* Begin Extracted text *
Matt Morizio [00:29:51]:
I've heard Dean Graziosi, who's a guy that he works with Tony Robbins, I heard him say it on a podcast once. He said, somebody said, you know, I've heard, I've heard that money can't buy happiness. And he goes to those people, I say, well, you haven't given enough away yet, because it really does bring you joy. But you said it right? Giving it away for that pat on the back or for that, wow, what a good person you are, like, for that. That's not generosity. That's just selfishness disguised as generosity. So that's not what it's about. And it's about literally letting go of that thing that had its grips on you and having your kids part of that.
Matt Morizio [00:30:34]:
I just want to say this is so powerful because you're setting them up with a foundation of money that you never had in your life. And it took You a lot of pain and struggle to find out. And I'm, I'm somebody tell, come telling the story. Not from the mountaintop in the rear view. Like a lot of what you'll see online today is influencers and everything else. That's everybody else that says the journey, the struggle, the valleys were worth it. Because now look at the private jet I own or look at the whatever, you know, like I sold my company, I'm here saying I'm still taking screenshots, keeping receipts of my financial journey because I know that it's making me a more empathetic advisor. But I have all of the maxed out credit card screenshots and the negative bank balances.
Matt Morizio [00:31:23]:
And it's years, I'm talking seven years of these back and forth. There's peaks and valleys. And I've kept those because I, I don't want to tell the story as if I'm. Or tell my story as if I'm on the other side of it and saying, hey, I finally made it through. And now let me tell you why it was worth it. I'm in the middle of it and I already know it's worth it. And I'm sharing my journey as I'm living it, you know, And I think that's a really powerful position to come from. And with the kids, one, one more point on this, I think it's such an empowerful thing.
* End Extracted text *
• [Set tasks]
[1] Answer each question from the transcript, one line each:
(a) Where did the speaker hear Dean Graziosi talk about money and happiness?
(b) How many years of back and forth does the speaker mention?
(c) What two things do the speaker's saved screenshots show?
[2] List every timestamp that appears in the transcript.
* Begin Dataset extract *
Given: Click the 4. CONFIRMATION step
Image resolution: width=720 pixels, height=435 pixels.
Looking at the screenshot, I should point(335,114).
* End Dataset extract *
• [Written responses]
[1]
(a) On a podcast.
(b) Seven years.
(c) Maxed-out credit cards and negative bank balances.

[2]
00:29:51
00:30:34
00:31:23